BIG grants should be tied to buying in support services, says Navca CEO

11 Apr 2014 News

Joe Irvin, chief executive of Navca, has suggested grants from the Big Lottery Fund are tied to a ‘voucher’ to buy in support services which will build the sustainability or longer-term resilience of the project or organisation.

Joe Irvin, chief executive of Navca

Joe Irvin, chief executive of Navca, has suggested grants from the Big Lottery Fund are tied to a ‘voucher’ to buy in support services which will build the sustainability or longer-term resilience of the project or organisation.

The Big Lottery Fund (BIG) is currently consulting with the charity sector about its future funding strategy.

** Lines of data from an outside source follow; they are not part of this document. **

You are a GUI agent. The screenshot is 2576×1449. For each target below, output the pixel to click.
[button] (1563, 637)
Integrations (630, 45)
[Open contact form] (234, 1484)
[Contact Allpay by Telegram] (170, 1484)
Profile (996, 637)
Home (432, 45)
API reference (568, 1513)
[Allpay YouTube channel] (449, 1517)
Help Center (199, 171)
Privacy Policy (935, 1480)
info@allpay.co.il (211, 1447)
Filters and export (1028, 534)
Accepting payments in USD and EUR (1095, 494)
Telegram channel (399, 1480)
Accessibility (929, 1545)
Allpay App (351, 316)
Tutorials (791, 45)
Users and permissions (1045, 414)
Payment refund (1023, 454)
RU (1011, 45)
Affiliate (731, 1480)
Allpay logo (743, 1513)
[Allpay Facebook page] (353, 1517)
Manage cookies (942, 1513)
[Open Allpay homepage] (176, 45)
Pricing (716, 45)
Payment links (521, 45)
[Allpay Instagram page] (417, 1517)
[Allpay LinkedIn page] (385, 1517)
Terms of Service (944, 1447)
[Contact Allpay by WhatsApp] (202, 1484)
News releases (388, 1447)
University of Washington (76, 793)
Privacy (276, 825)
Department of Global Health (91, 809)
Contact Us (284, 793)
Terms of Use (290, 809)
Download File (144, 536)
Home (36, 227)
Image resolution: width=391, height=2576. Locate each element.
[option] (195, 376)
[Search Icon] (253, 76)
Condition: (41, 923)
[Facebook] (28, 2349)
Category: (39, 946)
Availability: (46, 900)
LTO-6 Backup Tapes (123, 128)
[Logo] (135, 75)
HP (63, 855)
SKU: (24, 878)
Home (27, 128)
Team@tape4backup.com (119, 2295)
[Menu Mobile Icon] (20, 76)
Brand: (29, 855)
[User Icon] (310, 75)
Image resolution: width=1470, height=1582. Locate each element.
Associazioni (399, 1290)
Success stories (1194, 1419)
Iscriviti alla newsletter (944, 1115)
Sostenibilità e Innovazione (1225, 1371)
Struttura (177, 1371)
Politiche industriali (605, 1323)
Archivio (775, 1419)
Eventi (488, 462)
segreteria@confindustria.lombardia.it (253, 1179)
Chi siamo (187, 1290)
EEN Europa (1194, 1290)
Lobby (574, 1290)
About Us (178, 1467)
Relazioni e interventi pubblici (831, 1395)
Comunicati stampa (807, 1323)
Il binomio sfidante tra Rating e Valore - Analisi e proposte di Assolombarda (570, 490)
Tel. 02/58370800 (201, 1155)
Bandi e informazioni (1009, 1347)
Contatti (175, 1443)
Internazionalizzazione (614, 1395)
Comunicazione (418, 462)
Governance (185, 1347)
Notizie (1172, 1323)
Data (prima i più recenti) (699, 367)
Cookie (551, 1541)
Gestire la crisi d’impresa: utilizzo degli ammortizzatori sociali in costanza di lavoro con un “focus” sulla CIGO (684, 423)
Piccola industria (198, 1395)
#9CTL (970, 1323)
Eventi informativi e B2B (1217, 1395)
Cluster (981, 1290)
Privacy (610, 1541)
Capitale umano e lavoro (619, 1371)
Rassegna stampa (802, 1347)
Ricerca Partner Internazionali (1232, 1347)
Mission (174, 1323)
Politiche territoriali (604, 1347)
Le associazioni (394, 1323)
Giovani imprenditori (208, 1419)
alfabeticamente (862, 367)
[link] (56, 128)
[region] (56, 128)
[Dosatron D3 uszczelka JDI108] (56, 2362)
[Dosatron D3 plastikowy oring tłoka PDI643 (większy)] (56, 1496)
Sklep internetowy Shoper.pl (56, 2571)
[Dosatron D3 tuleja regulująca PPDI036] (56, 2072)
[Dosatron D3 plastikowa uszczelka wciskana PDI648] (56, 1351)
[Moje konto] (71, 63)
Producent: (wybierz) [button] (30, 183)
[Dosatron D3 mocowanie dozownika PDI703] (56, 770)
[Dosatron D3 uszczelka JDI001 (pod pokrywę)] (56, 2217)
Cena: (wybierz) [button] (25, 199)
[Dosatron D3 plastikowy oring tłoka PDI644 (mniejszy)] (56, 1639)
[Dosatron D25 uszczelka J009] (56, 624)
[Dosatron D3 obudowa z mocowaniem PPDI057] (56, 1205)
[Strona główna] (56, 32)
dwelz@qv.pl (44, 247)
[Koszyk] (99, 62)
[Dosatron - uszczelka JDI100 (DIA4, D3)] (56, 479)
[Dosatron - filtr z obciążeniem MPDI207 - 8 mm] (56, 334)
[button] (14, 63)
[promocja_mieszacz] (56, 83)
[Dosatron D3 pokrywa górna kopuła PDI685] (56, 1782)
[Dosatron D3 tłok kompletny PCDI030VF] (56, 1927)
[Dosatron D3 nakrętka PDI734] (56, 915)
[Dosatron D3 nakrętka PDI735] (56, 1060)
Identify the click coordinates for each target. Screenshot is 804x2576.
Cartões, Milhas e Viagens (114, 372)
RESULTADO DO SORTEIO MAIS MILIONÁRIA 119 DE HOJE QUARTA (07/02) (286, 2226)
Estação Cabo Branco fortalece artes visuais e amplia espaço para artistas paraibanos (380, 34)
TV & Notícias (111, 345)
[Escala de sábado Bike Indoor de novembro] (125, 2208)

The consultation will run to July 2014 and views will then form the basis of BIG's new vision and framework, which will be published by spring 2015.

In a blog published this week, Irvin says that BIG should want to fund sustainable voluntary action and try to avoid grants or other support which "initiates good activity, keeps it going for a while, then stops, and the activity is not sustained".

“Most projects are asked to draw up a plan for their long-term sustainability,” he says. “But in many cases there is not the wherewithal to make plans into reality.”

Irvin moots a new funding structure he dubs “Grant Plus”, where alongside funding for a project, charity or community group, there is a ‘voucher’ to buy in support services to help build sustainability and long-term resilience.

He adds that this approach would support the sharing of ideas and good practice.

A Cabinet Office fund delivered by Social Investment Business has a similar structure to that suggested by Irvin.

The Investment and Contract Readiness Fund provides grants to social ventures to help them raise new investment or compete for public service contracts. To access funding, social ventures must bid in partnership with an ‘approved provider’ which will provide support in becoming investment- or contract-ready.

This week, an independent report found that eight of the 94 social ventures funded by the £10m ICRF Fund have won funding worth a total of £35m.